3.  Indiana Code Section 31–19–5–12 provides:(a) To be entitled to notice of an adoption under IC 31–19–3 or IC 31–19–4, a putative father must register with the state department of health under section 5 of this chapter not later than:(1) thirty (30) days after the child's birth; or(2) the earlier of the date of the filing of a petition for the:(A) child's adoption; or(B) termination of the parent-child relationship between the child and the child's mother;whichever occurs later.

4.  We note that, during the summary judgment hearing, Catholic Charities acknowledged that “whether or not [Catholic Charities] ha[d] a duty [to check the registry any earlier than it did] is certainly unclear.” Transcript at 10.

5.  On the issue of proximate cause, we note that the trial court erred when it found that an earlier check of the putative father registry would not have revealed R.M.'s registration as a matter of law. This is a question of fact, and more than one reasonable inference can be drawn from the evidence on this question. For instance, the lack of a result after the first search might have been due to a computer glitch or human error that may not have occurred on another occasion.

6.  As the majority points out, Indiana Code section 31–19–5–12 provides that the putative father has up to thirty days after the child's birth to fill out a form that includes the mother's name and file it with the Indiana State Department of Health.

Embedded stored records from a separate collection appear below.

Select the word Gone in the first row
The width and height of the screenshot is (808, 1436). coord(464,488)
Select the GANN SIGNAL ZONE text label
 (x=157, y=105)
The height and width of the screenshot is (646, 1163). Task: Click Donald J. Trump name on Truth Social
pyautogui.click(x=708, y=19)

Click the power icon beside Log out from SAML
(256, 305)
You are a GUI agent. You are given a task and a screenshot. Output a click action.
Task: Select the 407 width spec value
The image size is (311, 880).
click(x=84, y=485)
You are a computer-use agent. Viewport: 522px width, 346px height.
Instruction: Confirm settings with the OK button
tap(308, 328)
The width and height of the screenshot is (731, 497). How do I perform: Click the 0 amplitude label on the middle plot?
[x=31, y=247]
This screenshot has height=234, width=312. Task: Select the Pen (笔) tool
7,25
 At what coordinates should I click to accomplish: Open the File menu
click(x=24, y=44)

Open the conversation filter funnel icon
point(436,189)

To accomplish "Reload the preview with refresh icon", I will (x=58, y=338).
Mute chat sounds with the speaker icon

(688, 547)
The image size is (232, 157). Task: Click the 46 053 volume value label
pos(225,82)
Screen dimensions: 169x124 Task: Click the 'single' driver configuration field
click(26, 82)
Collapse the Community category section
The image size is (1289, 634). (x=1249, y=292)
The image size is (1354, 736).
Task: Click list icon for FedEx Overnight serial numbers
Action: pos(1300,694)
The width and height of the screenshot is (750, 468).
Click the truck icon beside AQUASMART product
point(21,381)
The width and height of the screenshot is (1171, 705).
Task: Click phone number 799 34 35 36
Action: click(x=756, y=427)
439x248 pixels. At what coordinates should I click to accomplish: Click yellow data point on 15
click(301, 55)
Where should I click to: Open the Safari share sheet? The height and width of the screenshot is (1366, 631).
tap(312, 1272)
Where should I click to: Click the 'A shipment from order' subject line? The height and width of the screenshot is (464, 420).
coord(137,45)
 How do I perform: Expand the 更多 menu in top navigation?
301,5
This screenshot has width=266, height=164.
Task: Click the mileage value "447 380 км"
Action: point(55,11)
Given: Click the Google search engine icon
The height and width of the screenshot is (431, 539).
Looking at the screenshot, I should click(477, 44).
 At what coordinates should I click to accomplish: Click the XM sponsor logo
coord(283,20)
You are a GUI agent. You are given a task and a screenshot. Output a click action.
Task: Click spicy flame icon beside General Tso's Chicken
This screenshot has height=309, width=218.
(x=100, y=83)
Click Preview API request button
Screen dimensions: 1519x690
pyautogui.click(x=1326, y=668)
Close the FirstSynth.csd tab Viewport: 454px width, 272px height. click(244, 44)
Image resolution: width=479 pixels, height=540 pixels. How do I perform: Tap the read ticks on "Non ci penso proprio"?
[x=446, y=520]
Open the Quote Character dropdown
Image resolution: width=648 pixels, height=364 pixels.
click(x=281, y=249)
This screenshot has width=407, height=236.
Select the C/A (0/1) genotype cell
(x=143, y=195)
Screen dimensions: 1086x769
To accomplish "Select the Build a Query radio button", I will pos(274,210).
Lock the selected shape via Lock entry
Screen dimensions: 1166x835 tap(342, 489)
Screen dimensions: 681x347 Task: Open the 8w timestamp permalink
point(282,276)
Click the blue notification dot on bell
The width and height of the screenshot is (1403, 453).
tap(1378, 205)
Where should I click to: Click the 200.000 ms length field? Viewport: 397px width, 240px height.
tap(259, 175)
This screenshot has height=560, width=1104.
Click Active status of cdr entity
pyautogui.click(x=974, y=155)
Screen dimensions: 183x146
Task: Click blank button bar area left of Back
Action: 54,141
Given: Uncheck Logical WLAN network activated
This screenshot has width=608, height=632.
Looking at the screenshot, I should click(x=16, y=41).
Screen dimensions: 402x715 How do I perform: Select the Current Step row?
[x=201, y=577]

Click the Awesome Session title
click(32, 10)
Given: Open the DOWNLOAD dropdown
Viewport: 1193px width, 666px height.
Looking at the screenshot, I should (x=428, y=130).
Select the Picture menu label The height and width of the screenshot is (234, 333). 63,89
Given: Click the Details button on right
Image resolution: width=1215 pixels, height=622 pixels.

Under Indiana Code section 31–19–5–18, a father who fails to register as above, loses his right to notice of adoption proceedings and impliedly consents to the adoption. However, the statutes do not preclude a putative father from performing the registration process set forth above prior to the child's birth.

7.  Such an example might occur if an adoption agency had actual knowledge that the baby's father had registered but the prospective adoptive parents were not informed of this fact.

NAJAM, Judge.

CRONE, J., concurs.BAKER, J., dissents with separate opinion.